------ PAGE EXTRACT
Originating in the forties and fifties, the term Bellytank initially referred to the emergency drop tank fitted in the belly of fighter planes. Bellytanker is now mainly used for the high-speed race cars manufactured directly from these spare tanks. Their history dates back to the end of the war. Bill Burke, an American speed freak, wanted to build an ultra-fast car to take part in the races being held on the salt flats. He had fought in the South Pacific, and had grown to love the elegance of these fighter plane drop tanks, with their aerodynamic lines as if sculpted by the wind. To his eyes, they looked like the perfect foundations on which to build his speed machine. He was not wrong: their droplet shape ensured exceptional performance. At the end of the war many military components were sold off cheap. In 1946, he bought a drop tank from a North American P-51 Mustang for $35. He used it to build a bright yellow mini hot-rod.
He fitted the tank that formed the bodywork, on a chassis, powering it with a powerful V8 engine. He took his prototype to the Bonneville salt lake races to test it.
Without realizing it, he had created the world’s first Bellytanker. The shape and design of this aerodynamic vehicle have ensured its place in the great aeronautical history of North America in the forties and fifties. It is also enshrined in the annals of motor racing with the Hot Rod and the Streamliner. In the automotive world, it also rapidly acquired iconic status.
------------
------ DATASET CONTENT
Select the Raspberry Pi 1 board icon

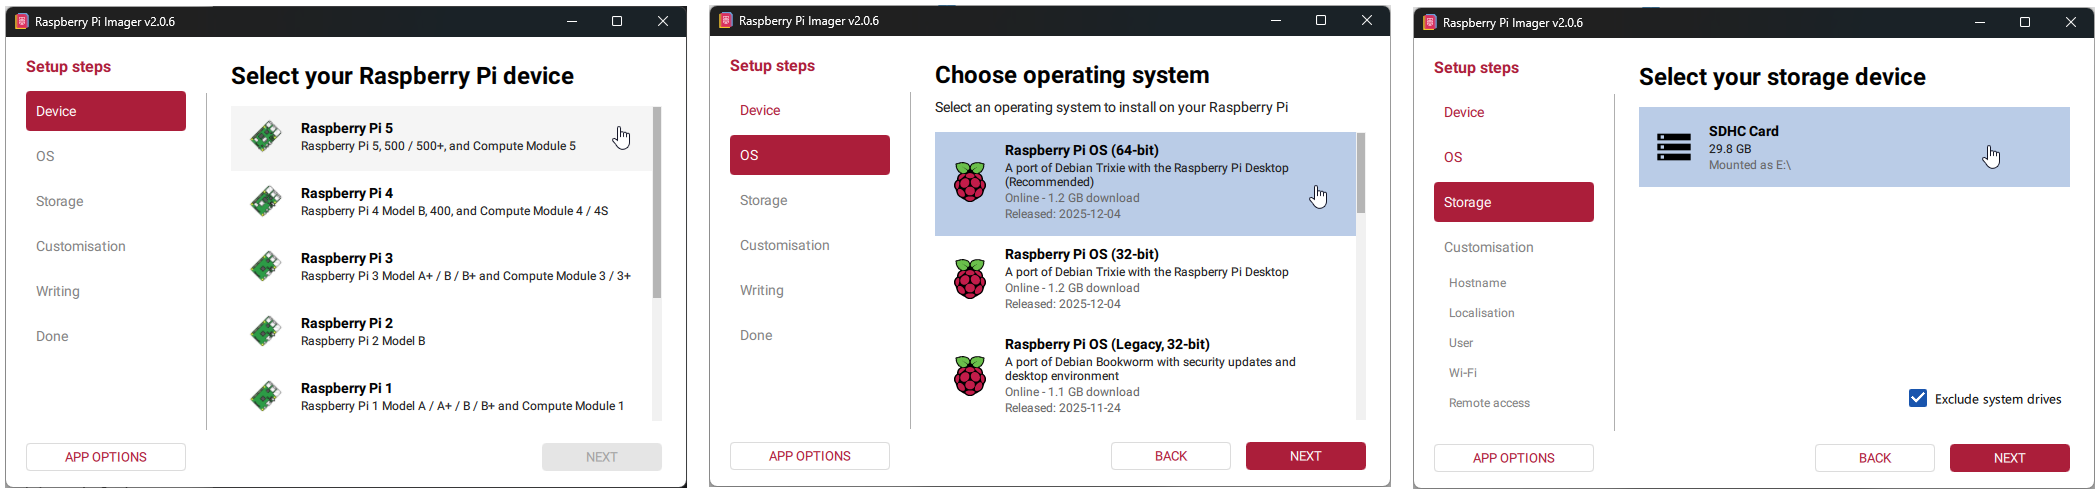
------------
*LIST OF TASKS*.
• A. In the Bellytanker passage, how much did Bill Burke pay for the P-51 Mustang drop tank in 1946?
• B. Write what comes next in the Bellytanker passage, beginning after its final sentence.
The data has no part in what is asked here.

*ANSWER LIST*.
• A. $35.

• B.
Bill Burke went on to develop vehicles based on tanks from a lighter plane, the Lockheed P-38 fighter. Bell & Ross has designed its own vehicle, taking these later versions of the Bellytanker as its inspiration. Being part of a plane on wheels, this new vehicle is perfectly aligned with the spirit of the watch brand, which has aviation and the military in its DNA. This retro-futuristic racer is the latest in a line of extreme machines developed by the firm. It combines both aeronautical influences and numerous nods to the watchmaking world. So, the metal of its bodywork is like the case of a watch. The glass covering its cockpit echoes an ultra-curved crystal. The copper-cultured trim evokes the dials of timepieces from this era. Its tail fin, designed to stabilize the vehicle, is a reference to the aviation codes, as is the matte black of its “nose”. This color is used on certain stealth fighters to avoid reflections.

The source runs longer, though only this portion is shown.